Text shown
[Start of Attachment]
The main think is, although he might play up, you can never lose your cool. Grey rock technique is your friend.

rookiemere · 15/05/2022 08:33

Yeah I'd be pulling way, way back.

It doesn't sound as if you get any particular benefits from these sleepovers and I think anyone would be upset if they overheard the remark that you did.

He sounds emotionally manipulative and that's not a great environment for the DCs to be spending loads of time in.

I'd not send them today but I would text to give him a heads up " Dad from what I overheard it seemed like you felt we were too reliant on you for childcare. I'd never want my DC to be a burden, so we're not coming today to give you some space."

RedHelenB · 15/05/2022 08:35

No mention at all of the children in all this. This terrible, angry father that you has blighted your life yet you're merrily waving your kids off to spend the day with him..And then you'll probably respond with but the kids love going there. In which case, why would you let this petty grievance stop them from visiting today? I think you've got some growing up to do tbh. It's a n exaggerated joke from a proud grandfather, that is how most neutrals would take it.
[End of Attachment]
Input data
[Start of Attachment]
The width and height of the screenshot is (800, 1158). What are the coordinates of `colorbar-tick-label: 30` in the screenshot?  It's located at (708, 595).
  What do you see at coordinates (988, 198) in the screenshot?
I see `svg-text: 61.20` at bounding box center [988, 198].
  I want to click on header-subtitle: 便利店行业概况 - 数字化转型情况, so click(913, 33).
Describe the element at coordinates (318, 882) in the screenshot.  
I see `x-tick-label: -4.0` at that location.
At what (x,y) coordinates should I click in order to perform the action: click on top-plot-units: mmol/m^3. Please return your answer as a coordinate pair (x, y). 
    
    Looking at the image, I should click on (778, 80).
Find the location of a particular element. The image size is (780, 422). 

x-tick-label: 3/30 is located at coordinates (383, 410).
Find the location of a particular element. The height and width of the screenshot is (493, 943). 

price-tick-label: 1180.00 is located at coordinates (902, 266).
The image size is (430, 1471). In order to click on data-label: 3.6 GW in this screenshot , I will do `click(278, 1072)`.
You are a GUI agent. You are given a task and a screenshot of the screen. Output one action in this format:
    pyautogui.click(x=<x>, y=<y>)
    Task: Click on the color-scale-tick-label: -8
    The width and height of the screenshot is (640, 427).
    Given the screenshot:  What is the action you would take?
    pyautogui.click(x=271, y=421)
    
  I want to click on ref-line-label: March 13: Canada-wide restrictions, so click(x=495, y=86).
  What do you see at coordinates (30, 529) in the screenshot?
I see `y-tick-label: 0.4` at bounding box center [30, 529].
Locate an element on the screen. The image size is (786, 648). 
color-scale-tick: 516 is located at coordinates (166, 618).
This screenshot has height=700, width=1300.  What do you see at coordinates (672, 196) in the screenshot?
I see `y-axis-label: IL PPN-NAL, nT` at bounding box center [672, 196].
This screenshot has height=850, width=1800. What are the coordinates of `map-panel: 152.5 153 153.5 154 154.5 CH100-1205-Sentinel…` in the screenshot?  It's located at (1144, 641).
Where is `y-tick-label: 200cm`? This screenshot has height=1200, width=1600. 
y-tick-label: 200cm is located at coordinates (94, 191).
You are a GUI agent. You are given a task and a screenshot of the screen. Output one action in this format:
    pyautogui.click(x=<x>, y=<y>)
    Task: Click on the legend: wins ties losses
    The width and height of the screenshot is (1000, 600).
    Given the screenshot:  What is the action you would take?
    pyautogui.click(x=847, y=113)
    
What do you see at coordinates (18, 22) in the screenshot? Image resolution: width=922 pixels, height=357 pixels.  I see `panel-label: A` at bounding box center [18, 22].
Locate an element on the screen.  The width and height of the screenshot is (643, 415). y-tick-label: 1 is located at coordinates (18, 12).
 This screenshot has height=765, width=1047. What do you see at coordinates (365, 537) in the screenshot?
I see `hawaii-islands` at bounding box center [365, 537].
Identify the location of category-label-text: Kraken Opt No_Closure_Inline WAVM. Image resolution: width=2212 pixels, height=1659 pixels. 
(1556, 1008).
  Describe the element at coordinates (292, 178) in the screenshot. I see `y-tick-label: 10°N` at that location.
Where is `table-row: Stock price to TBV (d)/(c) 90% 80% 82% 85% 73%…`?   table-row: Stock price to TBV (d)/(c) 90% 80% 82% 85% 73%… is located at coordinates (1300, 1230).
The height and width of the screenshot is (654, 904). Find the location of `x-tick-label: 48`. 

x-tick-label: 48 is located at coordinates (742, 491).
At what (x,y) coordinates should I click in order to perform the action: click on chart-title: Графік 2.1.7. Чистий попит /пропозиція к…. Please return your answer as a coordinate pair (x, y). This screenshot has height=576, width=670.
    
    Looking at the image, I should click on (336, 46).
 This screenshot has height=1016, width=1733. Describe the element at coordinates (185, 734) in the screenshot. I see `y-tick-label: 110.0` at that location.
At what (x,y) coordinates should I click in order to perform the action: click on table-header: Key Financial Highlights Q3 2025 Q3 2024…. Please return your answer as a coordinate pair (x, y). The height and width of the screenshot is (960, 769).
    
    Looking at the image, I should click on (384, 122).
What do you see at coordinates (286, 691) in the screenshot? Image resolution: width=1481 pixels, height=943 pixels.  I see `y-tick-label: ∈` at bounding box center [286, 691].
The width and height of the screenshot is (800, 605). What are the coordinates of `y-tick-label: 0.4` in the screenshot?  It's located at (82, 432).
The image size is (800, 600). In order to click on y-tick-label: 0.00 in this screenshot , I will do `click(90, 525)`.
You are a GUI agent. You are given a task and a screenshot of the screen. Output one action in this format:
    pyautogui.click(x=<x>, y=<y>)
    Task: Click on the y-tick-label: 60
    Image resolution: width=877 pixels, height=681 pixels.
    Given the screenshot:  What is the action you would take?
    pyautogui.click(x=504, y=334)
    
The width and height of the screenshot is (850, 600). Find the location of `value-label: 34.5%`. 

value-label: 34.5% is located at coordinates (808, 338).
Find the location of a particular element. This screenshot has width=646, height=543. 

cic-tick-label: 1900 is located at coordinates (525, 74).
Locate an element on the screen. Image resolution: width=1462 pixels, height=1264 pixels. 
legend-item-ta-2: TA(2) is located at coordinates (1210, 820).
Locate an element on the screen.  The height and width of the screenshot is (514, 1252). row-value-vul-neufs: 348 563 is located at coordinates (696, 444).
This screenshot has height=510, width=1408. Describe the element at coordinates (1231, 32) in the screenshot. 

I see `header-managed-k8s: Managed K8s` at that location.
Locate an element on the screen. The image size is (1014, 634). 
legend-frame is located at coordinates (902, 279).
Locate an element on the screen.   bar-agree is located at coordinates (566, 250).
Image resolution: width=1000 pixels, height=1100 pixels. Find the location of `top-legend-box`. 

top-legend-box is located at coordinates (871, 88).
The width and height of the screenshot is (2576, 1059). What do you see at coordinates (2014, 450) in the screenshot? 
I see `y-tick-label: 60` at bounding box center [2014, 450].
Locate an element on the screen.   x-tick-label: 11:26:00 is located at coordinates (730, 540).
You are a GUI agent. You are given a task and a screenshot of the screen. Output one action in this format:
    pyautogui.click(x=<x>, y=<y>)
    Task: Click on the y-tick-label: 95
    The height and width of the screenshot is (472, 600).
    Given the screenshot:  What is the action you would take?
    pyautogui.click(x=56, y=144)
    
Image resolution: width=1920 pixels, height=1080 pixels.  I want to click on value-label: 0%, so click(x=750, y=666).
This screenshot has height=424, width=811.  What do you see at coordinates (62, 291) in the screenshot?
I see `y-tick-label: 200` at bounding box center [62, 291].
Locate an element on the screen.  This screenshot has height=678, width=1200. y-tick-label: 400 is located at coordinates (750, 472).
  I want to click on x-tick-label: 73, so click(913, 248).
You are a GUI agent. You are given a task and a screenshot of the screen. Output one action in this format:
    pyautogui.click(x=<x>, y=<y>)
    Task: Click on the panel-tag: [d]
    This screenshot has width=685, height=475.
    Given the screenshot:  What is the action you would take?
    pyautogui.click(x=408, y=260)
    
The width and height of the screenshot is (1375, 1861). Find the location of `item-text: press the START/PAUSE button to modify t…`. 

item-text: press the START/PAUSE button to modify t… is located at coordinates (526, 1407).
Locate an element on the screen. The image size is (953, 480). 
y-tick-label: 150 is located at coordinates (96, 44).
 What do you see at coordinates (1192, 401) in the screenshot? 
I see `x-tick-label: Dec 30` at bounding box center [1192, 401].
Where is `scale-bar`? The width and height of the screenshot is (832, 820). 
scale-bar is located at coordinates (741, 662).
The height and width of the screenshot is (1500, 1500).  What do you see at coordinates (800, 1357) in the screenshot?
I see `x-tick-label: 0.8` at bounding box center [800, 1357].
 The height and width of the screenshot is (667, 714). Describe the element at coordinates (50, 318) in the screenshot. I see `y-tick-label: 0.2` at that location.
[End of Attachment]
Required work
From the forum discussion above, output the passage from "No mention at" up to and including "would take it.", copied word for word.

Response to the exercise
No mention at all of the children in all this. This terrible, angry father that you has blighted your life yet you're merrily waving your kids off to spend the day with him..And then you'll probably respond with but the kids love going there. In which case, why would you let this petty grievance stop them from visiting today? I think you've got some growing up to do tbh. It's a n exaggerated joke from a proud grandfather, that is how most neutrals would take it.